Start of Block

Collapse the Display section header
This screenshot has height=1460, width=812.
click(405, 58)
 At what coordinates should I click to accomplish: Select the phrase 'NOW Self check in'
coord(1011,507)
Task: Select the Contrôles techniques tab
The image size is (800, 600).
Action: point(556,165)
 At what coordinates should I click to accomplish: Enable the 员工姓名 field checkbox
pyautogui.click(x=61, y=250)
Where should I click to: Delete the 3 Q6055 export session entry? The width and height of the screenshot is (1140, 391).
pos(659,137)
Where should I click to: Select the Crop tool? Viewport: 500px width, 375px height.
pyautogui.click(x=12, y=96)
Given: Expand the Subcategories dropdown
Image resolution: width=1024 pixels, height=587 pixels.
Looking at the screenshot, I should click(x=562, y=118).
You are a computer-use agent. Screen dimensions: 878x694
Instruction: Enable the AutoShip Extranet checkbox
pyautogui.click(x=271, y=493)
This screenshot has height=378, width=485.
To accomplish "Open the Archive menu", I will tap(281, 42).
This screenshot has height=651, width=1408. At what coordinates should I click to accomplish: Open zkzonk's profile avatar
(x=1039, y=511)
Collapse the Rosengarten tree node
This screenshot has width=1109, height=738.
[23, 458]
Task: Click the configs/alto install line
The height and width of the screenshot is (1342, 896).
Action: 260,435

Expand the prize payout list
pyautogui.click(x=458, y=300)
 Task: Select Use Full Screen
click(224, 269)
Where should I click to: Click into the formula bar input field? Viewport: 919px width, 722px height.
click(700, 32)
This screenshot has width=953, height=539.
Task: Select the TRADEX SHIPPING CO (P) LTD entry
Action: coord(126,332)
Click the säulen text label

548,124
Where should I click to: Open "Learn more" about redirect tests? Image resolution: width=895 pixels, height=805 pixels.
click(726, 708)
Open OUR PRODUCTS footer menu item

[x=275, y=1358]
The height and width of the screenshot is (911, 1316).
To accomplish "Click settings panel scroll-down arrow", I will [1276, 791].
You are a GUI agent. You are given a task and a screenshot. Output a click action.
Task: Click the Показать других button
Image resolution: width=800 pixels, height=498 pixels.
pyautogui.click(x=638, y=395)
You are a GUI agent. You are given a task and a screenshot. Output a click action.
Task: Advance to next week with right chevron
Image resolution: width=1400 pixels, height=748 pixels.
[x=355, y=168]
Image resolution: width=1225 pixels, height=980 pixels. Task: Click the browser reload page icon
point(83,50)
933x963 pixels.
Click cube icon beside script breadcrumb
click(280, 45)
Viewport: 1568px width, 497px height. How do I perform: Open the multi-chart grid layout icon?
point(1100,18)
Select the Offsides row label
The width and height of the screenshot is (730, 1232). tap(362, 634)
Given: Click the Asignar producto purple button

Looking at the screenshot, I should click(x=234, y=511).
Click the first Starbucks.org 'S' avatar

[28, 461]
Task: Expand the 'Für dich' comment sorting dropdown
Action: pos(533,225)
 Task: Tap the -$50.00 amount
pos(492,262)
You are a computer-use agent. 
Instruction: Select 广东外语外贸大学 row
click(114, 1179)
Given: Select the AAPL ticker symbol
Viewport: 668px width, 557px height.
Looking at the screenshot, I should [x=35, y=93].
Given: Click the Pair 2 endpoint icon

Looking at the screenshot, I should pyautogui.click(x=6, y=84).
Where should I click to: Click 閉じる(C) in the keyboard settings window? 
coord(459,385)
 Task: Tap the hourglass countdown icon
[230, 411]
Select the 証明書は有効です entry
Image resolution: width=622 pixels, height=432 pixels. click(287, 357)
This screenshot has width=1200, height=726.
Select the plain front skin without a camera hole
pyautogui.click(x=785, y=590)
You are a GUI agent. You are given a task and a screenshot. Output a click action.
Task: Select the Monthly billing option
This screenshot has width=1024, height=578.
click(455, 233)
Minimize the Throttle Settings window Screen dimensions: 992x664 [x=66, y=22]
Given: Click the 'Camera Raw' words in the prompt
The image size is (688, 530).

End of Block

YOUR OBJECTIVE: Search the entries above for the string "Collapse", and report each line where it occurs.

WRITTEN SOLUTION:
Collapse the Display section header
Collapse the Rosengarten tree node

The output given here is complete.